Fluff out the freshly cut pasta to separate. Dust with a little more flour. Gently pick up the pasta and twirl into a loose pile. Set aside while you roll out and cut the remaining dough.
To cook, bring a large pot of water to a boil. Add enough salt to make the water taste like the sea. Add about half the pasta to the boiling water, and use tongs to keep it from sticking to itself. When the pasta floats, let it cook for 1 minute, then serve immediately with your favorite sauce.
Eat any unused pasta soon. This pasta does not freeze well, but it will hold, gently placed in a plastic bag, in the fridge for a few days. The longer this pasta dries, the more brittle it becomes.
Acorn soup is the first way I ever ate acorns. It was at a fancy restaurant in San Francisco called Incanto, and while I never did get the chef’s recipe, I like this one even better.
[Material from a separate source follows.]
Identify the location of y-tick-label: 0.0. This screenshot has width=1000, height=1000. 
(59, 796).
It is a smooth soup, deeply earthy and nutty from the combination of acorn “grits”—chopped-up pieces that have had the bitter tannins removed—and porcini mushrooms. A dollop of crème fraîche, sour cream, or even regular cream rounds everything out. Chestnuts are a good substitute if you don’t have your own stash of acorns.
Serves 6–8
1 ounce dried porcini mushrooms, soaked in 1 cup hot water
4 tablespoons unsalted butter
1 large carrot, peeled and chopped
2 celery stalks, chopped
1 medium onion, chopped
Salt
3 cups acorn bits
¼ cup pear or apple brandy
2 bay leaves
1 quart chicken, beef, mushroom, or vegetable stock
½ teaspoon ground red pepper
½ cup crème fraîche or sour cream
A few dill fronds
Soak the porcini in the hot water for 1 hour before starting. When soft, remove the mushrooms and squeeze out excess water into the soaking bowl. Strain the soaking water through a paper towel into a clean bowl and reserve.
Heat the butter in a soup pot over medium-high heat. Add the carrot, celery, and onion, and cook, stirring frequently, for 3 to 4 minutes. Sprinkle salt over the vegetables as they cook. Add the mushrooms and acorn bits and stir to combine. Cook, stirring, for 2 minutes longer.
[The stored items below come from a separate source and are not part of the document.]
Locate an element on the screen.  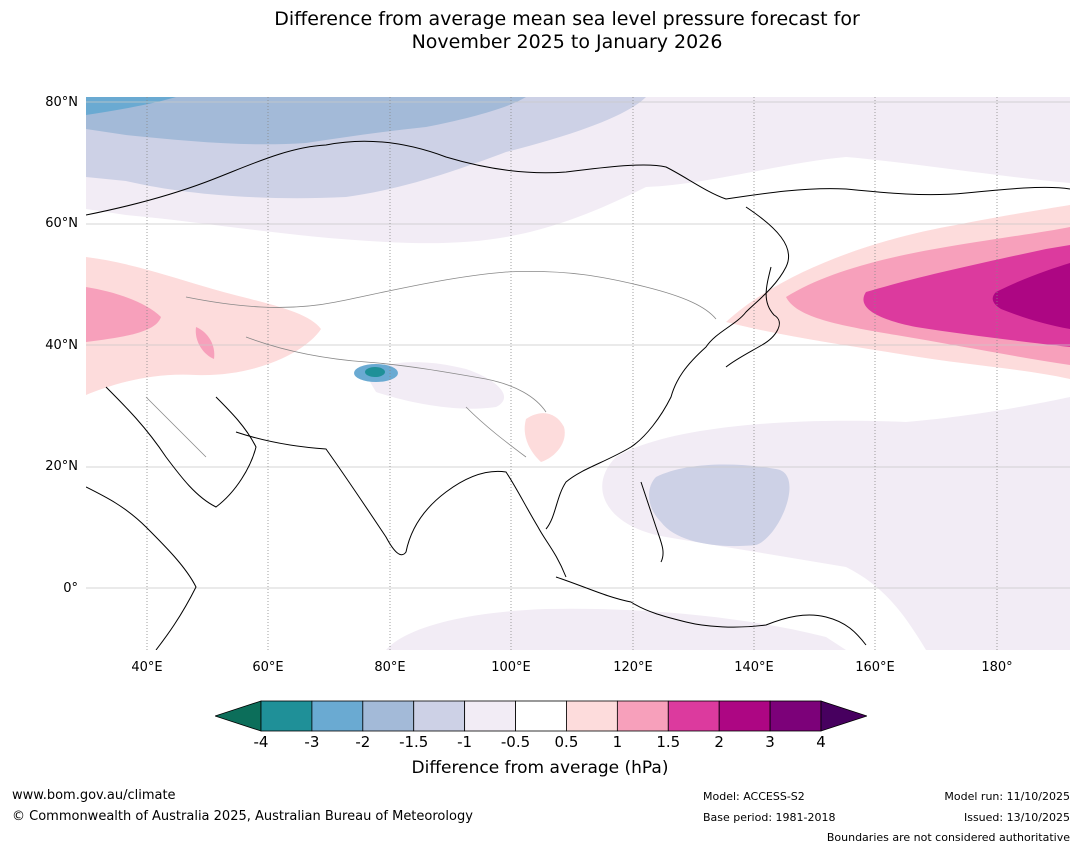
anomaly-region-pale-pink-china is located at coordinates (544, 438).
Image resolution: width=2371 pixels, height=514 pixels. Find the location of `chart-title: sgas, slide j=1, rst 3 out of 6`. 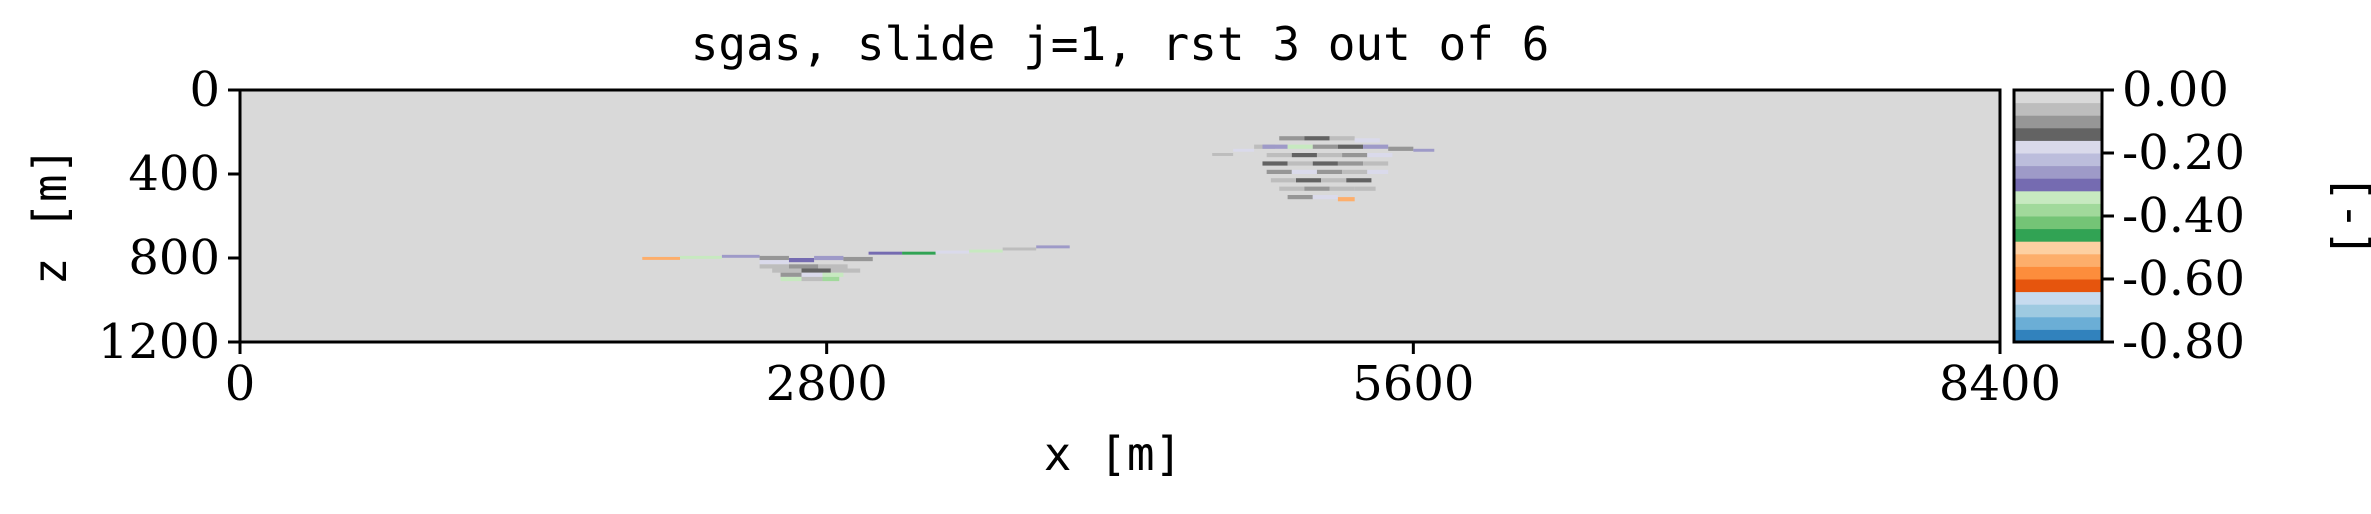

chart-title: sgas, slide j=1, rst 3 out of 6 is located at coordinates (1120, 44).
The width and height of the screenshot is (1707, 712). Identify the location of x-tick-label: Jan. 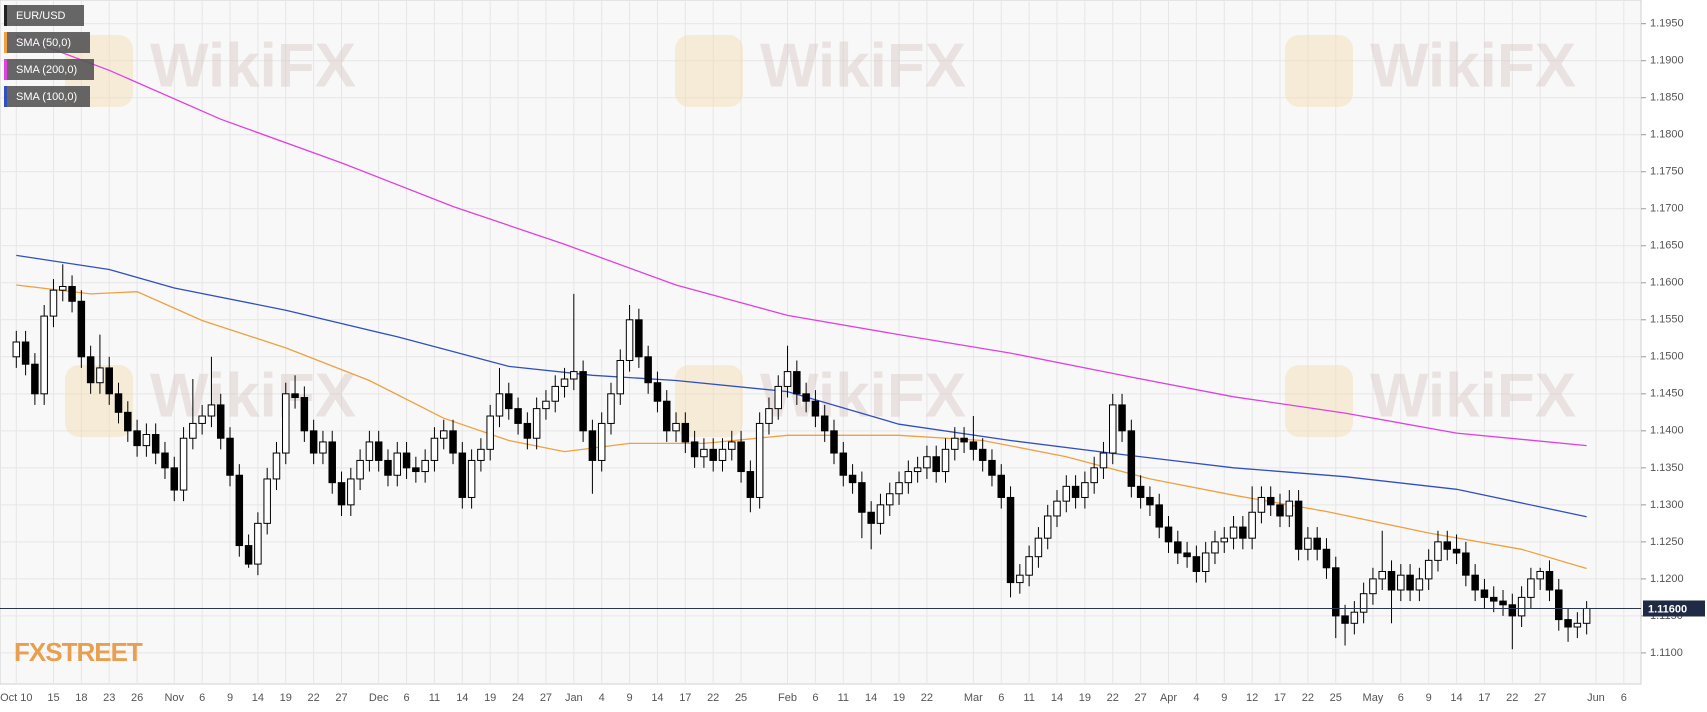
(574, 698).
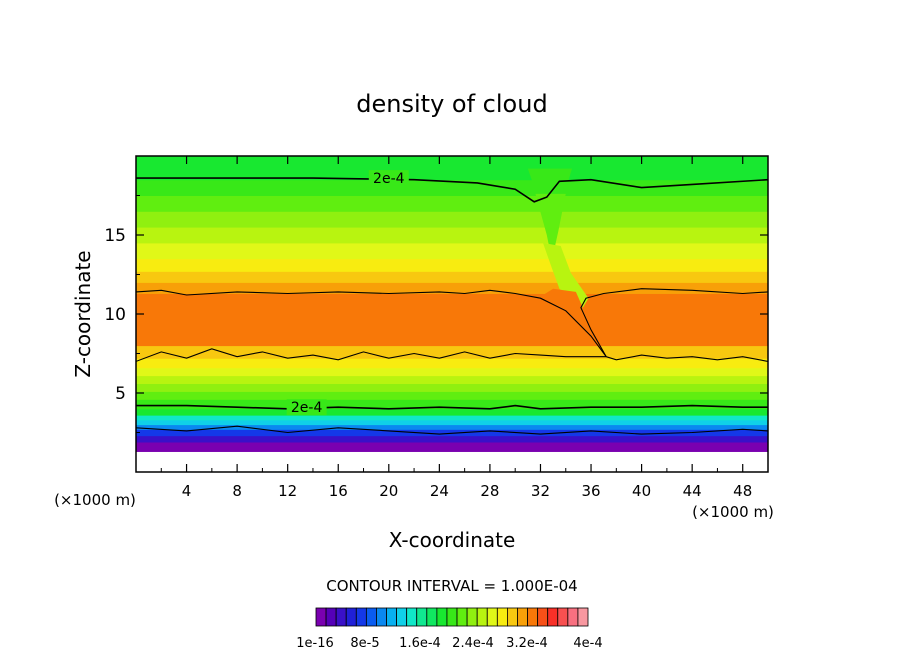 The width and height of the screenshot is (904, 654). I want to click on x-tick-label: 4, so click(187, 491).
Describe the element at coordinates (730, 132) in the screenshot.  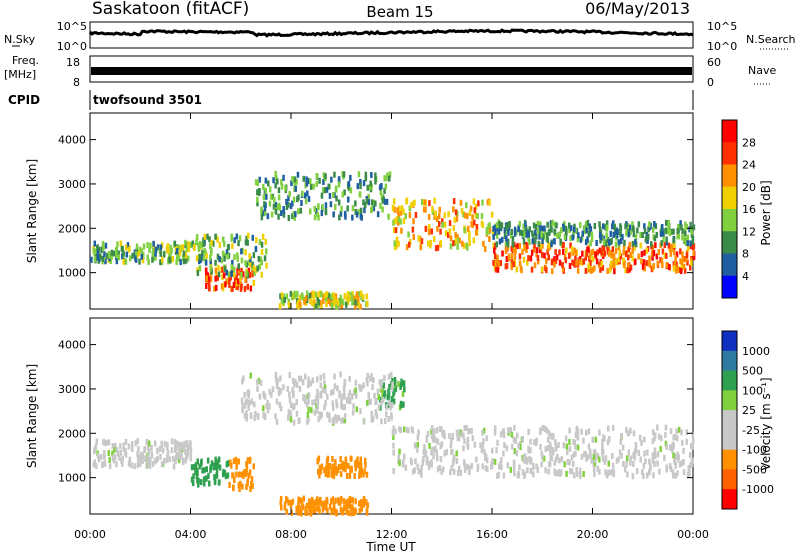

Add the brandy and boil it hard until it is almost gone. Then add the bay leaves, stock, ground red pepper, and the reserved mushroom soaking water. Simmer gently, uncovered, for 1 hour.
Puree the soup in a blender (or use an immersion blender). If you want to get fancy, pass it through a fine-mesh sieve. Put the soup back in the pot. If the soup is too thin, simmer it until you get a soup the consistency of melted ice cream. If it is too thick, add some water and heat through.
To finish, turn off the heat and mix in the crème fraîche or sour cream. You can add regular cream if you’d like, but I like the acidic twang of the sour cream. Add more salt if needed and garnish with the dill.